§ **Task statement**:
Copy out all of the records, putting "商家入驻" in place of "卖家入驻" and leaving every other character as it is.

┌──

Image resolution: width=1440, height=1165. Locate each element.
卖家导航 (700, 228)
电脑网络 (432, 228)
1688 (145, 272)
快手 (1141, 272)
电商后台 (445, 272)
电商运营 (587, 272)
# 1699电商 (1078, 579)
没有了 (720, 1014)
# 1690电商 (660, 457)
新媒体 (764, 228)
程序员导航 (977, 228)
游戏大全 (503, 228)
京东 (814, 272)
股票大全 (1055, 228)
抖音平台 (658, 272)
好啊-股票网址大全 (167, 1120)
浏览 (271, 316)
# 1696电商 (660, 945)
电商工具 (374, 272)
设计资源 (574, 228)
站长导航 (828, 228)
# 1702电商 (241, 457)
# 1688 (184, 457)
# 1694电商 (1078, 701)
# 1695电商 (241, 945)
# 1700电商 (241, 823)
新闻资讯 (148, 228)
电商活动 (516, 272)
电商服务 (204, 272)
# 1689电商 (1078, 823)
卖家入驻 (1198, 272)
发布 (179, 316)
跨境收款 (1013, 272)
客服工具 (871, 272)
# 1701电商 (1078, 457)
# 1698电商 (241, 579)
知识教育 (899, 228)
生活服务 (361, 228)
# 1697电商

└──

§ **Reply**:
Image resolution: width=1440, height=1165. Locate each element.
卖家导航 (700, 228)
电脑网络 (432, 228)
1688 (145, 272)
快手 (1141, 272)
电商后台 (445, 272)
电商运营 (587, 272)
# 1699电商 (1078, 579)
没有了 (720, 1014)
# 1690电商 (660, 457)
新媒体 (764, 228)
程序员导航 (977, 228)
游戏大全 (503, 228)
京东 (814, 272)
股票大全 (1055, 228)
抖音平台 (658, 272)
好啊-股票网址大全 (167, 1120)
浏览 (271, 316)
# 1696电商 (660, 945)
电商工具 (374, 272)
设计资源 (574, 228)
站长导航 (828, 228)
# 1702电商 (241, 457)
# 1688 (184, 457)
# 1694电商 (1078, 701)
# 1695电商 (241, 945)
# 1700电商 (241, 823)
新闻资讯 (148, 228)
电商活动 (516, 272)
电商服务 (204, 272)
# 1689电商 (1078, 823)
商家入驻 (1198, 272)
发布 (179, 316)
跨境收款 (1013, 272)
客服工具 (871, 272)
# 1701电商 (1078, 457)
# 1698电商 (241, 579)
知识教育 (899, 228)
生活服务 (361, 228)
# 1697电商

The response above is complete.